Unfortunately, as Christians, this outlook slips in, almost unnoticed. Without
realizing it, we often handle issues in the same way the world does. As I pray
and mediate, this issue continually bubbles up, how do I learn to love my
enemies?
How do I learn to love those who malign,
misrepresent me, of falsely accuse me? As I grapple with this issue, seeking
some sort of resolution, a method of changing my heart and mind, I face a
growing conviction that my viewpoint is wrong. I look at people as my enemies
without considering how God looks at them. I want it to be okay to just “pray”
for my enemies. You know the kind of prayer I’m talking about, a few quick
words muttered in the early morning as we wait for the coffee to finish
perking. In I John 4:7-21, John “the beloved” lays out the preeminence of love.
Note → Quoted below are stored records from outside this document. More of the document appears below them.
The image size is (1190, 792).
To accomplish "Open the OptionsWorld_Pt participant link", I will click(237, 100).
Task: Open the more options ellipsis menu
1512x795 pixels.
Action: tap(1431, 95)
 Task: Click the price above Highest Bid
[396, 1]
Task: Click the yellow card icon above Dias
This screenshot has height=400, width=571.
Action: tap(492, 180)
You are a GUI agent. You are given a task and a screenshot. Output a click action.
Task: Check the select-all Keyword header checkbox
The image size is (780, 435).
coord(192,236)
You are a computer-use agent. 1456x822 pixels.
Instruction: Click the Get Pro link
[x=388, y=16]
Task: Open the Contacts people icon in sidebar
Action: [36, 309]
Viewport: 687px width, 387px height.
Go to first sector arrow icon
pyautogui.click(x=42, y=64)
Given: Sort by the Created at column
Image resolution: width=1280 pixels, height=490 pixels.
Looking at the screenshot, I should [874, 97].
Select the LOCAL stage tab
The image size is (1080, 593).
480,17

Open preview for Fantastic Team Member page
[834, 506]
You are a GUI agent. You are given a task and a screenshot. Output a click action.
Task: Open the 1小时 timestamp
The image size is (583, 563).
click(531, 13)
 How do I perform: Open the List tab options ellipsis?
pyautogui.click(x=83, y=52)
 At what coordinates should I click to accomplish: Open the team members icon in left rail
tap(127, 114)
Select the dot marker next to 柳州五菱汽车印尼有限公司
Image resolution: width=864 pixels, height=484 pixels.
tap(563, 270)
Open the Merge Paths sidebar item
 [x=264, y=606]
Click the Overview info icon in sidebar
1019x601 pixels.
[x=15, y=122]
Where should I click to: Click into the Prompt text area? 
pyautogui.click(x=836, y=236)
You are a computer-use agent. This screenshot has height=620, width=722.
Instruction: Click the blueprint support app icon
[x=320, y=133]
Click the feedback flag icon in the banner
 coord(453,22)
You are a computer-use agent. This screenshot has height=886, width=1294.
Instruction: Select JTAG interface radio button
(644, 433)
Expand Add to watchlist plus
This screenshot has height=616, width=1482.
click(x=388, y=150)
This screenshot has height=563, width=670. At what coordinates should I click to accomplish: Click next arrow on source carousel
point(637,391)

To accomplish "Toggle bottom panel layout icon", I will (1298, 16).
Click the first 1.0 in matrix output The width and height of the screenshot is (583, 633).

In this rich passage full of grace and truth we find thee key nuggets; God
first loved us, perfect love casts out fear, and when we abide in love we abide
in God.
The first illuminates my need to reorient
my view. God love me first. He did not start loving me when I began to feebly
love Him. This means He loves those I count as my enemies, no matter their
spiritual state. He views them with the same love and concern He lavishes upon
me. They are His children, my brothers and sisters. The second speaks to my
comfort level.
I find those who disagree with me
disquieting. I often avoid them out of fear of confrontation. As long as I
avoid them, I easily bin them in the category of enemy. Again, God pushes me
out of my comfort zone by reminding me that His love gets rid of fear. I let my anger and hurt drive the quality and content of my relationships with
those who might be the “other.” In fact, God’s love will not allow me to
consider them the “other.” Indeed they are my brother or sister. The third speaks
to my position.
If I claim to be a Christ-follower, a
Christian, I must abide in love. I have to learn to love the “other.” Hatred
has no place in my view of others. God loves them and so must I. As long as I
embrace the language of disrespect and encourage the demeaning of others I’m far from the Lord. I must learn how to engage the “others” in
my life. God seeks them. He loves them with all His heart and calls me to do
the same. This is hard for me as it requires patience. I’d much rather keep
them far away, but God calls me to come over to where He and they are and
engage in love. I fear that frequently I’m like the older brother in Luke 15, sitting
outside fuming because the father loves that rotten scoundrel. The story ends with the older brother
outside, sitting on the stoop, refusing to love the “other.” And out in the
cold, away from the party, is not where I want to be.